Pediatr Nephrol. 1996 Dec;10(6):683-6. doi: 10.1007/s004670050188.
The aim of the study was to compare the growth rate of the kidneys of infants who died of sudden infant death syndrome (SIDS) and control babies under 1 year; 227 infants who died in St. Petersburg from 1983 to 1990 and who met the criteria for SIDS were included in the study; 138 infants who died suddenly of respiratory infections within the same period constituted a control group. The infants did not have signs of dehydration, malformations, tumours or intrauterine infections. Morphologically the kidneys were intact. Factors which might influence the weight of the kidneys at the time of death were: the cause of death (whether SIDS or not), gender, gestational age, weight, length and ponderal index at birth, age, weight and length at death. Stepwise (forward) linear regression analysis identified three variables which in combination most accurately and independently influenced the predicted weight of the kidneys. These were the cause of death, gender and weight at the time of death. The weight of the kidneys increased by 6.0 g for each increase in total body weight of 1,000 g [95% confidence interval (CI) 5.0-7.0 g], in boys the kidney weight was 3.3 g (95% CI 1.6-5.0 g) higher than in girls and in the SIDS babies kidney weight was 2.5 g (95% CI 0.8-4.2 g) less than controls. Delayed kidney growth may be an indicator of increased risk of SIDS in infants under 1 year and may contribute in some cases.

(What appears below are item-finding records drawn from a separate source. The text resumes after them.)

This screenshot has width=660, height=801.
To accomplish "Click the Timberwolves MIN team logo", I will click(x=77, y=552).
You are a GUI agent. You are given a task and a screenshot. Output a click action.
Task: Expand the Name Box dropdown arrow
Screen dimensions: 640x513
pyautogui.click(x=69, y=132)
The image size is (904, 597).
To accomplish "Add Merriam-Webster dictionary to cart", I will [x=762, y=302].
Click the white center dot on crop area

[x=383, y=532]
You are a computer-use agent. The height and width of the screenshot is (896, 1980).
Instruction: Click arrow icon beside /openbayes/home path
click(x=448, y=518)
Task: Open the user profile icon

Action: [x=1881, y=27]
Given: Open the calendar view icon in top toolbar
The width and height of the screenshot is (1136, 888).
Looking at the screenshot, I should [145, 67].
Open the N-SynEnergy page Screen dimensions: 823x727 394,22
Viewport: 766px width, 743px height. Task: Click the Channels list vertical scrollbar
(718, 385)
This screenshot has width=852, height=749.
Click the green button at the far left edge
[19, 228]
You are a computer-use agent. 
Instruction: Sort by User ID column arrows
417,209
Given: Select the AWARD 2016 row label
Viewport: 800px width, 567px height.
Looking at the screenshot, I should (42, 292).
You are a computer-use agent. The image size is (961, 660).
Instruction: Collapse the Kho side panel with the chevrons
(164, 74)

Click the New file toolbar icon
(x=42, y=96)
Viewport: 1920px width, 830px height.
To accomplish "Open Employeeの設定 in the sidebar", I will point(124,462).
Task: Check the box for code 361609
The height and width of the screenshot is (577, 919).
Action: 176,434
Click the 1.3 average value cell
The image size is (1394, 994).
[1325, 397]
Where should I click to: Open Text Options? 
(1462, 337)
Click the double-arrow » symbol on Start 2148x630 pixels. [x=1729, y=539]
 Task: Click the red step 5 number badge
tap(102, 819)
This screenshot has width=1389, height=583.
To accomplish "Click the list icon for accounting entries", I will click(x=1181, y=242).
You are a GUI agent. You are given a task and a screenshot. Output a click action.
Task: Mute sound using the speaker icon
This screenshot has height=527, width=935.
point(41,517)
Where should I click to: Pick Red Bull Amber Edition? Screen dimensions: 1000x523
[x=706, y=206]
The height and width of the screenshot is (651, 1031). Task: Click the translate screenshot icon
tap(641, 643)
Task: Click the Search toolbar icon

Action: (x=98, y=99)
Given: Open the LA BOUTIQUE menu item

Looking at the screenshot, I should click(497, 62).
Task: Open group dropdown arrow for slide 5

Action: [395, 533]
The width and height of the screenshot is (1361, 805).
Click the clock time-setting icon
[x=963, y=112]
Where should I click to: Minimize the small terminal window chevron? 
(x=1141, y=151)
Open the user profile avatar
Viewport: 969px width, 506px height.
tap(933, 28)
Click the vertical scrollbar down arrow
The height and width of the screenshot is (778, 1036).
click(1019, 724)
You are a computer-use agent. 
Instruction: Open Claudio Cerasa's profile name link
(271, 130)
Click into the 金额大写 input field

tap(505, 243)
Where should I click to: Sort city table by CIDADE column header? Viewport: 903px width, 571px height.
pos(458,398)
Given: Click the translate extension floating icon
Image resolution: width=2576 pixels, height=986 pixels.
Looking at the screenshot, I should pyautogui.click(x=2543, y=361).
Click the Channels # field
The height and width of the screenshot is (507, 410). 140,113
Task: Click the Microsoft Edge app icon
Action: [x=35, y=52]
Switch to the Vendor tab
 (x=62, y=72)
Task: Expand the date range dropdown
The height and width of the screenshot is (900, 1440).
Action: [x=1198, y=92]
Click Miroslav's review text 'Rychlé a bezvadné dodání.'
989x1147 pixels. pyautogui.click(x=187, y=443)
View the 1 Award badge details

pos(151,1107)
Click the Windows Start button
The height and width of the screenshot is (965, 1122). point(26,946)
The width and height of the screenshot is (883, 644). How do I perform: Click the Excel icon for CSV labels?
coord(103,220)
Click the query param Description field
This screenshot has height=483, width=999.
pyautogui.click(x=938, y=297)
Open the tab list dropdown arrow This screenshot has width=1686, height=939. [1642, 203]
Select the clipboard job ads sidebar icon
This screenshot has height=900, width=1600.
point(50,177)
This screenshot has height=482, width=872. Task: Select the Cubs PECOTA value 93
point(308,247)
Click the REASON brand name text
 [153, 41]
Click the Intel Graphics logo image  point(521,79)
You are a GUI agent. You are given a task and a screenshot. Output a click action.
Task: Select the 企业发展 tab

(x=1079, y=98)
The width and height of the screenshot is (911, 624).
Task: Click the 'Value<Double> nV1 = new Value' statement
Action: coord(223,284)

该研究的目的是比较死于婴儿猝死综合征(SIDS)的婴儿与1岁以下对照婴儿的肾脏生长速率;纳入了1983年至1990年在圣彼得堡死亡且符合SIDS标准的227名婴儿;同期突然死于呼吸道感染的138名婴儿构成对照组。这些婴儿没有脱水、畸形、肿瘤或宫内感染的迹象。从形态学上看,肾脏完好无损。可能影响死亡时肾脏重量的因素有:死亡原因(是否为SIDS)、性别、胎龄、出生时的体重、身长和 ponderal指数、年龄、死亡时的体重和身长。逐步(向前)线性回归分析确定了三个变量,它们共同最准确且独立地影响了预测的肾脏重量。这些变量是死亡原因、性别和死亡时的体重。总体重每增加1000克,肾脏重量增加6.0克[95%置信区间(CI)5.0 - 7.0克],男孩的肾脏重量比女孩高3.3克(95%CI 1.6 - 5.0克),SIDS婴儿的肾脏重量比对照组少2.5克(95%CI 0.8 - 4.2克)。肾脏生长延迟可能是1岁以下婴儿SIDS风险增加的一个指标,并且在某些情况下可能起作用。